In general please resist the temptation to noodle around during setup, it just makes communications harder then they need to be, aggravates the crew and increases all of our noise exposure (And mangling the first 12 bars of 'stairway' is right out, doubly so if done repeatedly).

Also, soundcheck is NOT an opportunity to rehearse that new number that you all only sort of know but are desperate to make a pigs earhole out of in front of an audience, you should have rehearsed it until you cannot get it wrong before turning up to the gig.

Oh, yea, if you are touring your own sound engineer and they insist on a Digico with a whole pile of XTA outboard, and if your tour manager insists then that is what will be hired, it does not mean that I have a clue how to use it...... If your 'sound engineer' then turns out to be nothing more useful then the lead guitarists special boyfriend, who has not a clue but put the gear list together from reading major band riders, then I will laugh but will still not have a clue how to drive that gear, the tour manager (and accountant) might however get to hear the story.
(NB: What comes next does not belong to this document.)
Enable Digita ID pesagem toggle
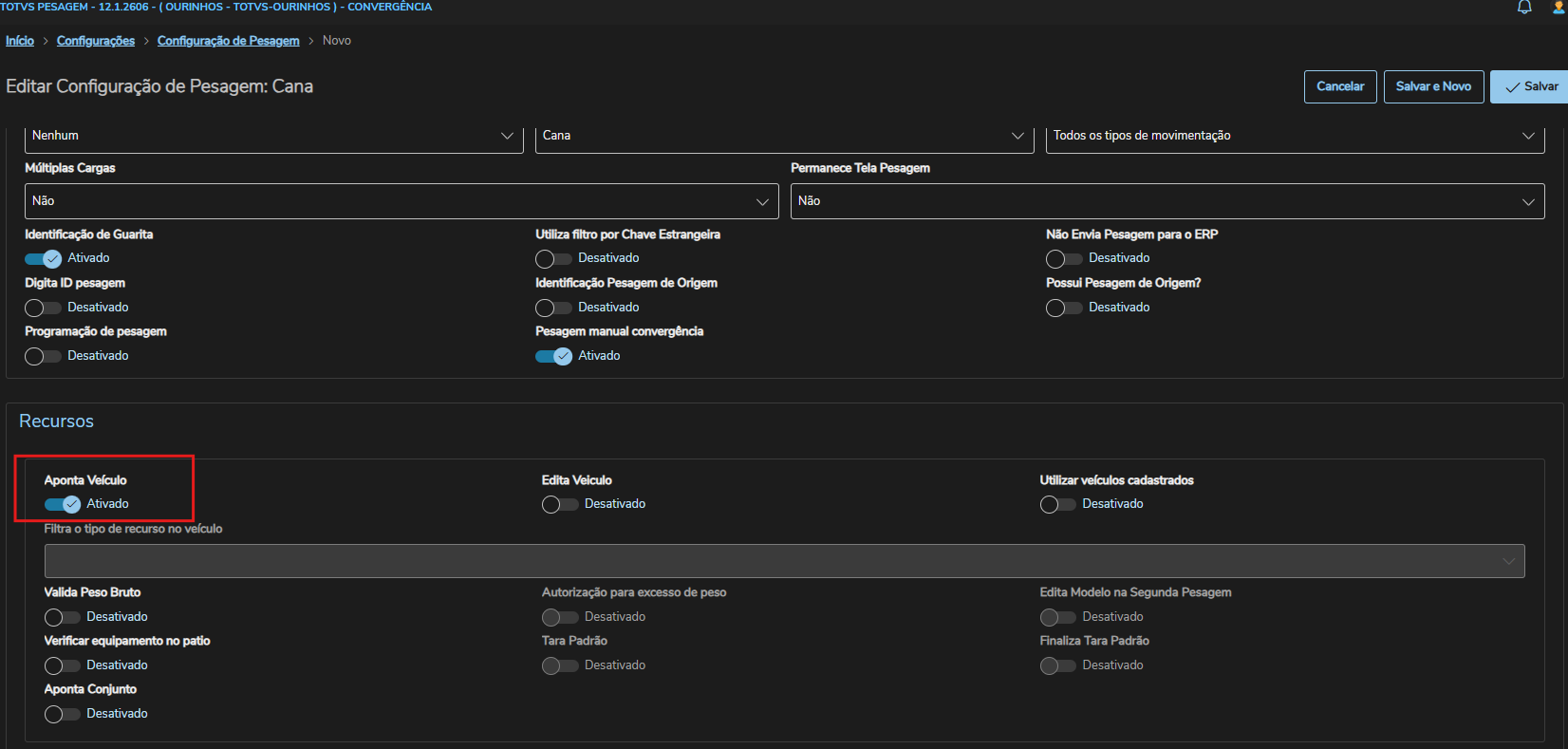This screenshot has width=1568, height=749. coord(43,308)
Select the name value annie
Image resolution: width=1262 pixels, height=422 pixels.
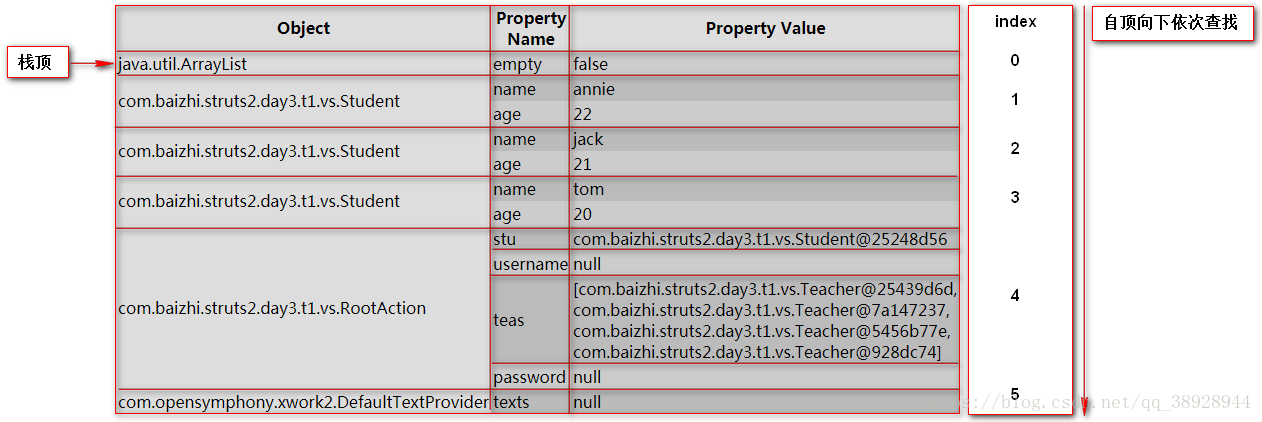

Finally, please, an accurate rider, with stage plan and tour manager contact details that work is a good and happy making thing, even more so if it relates to this years tour and not the one two years ago before you gained the second keyboard player and the drummer added 6 extra china cymbals and started singing lead on a few numbers (Grumble).

Regards, Dan.

--------------------
Audiophiles use phono leads because they are unbalanced people!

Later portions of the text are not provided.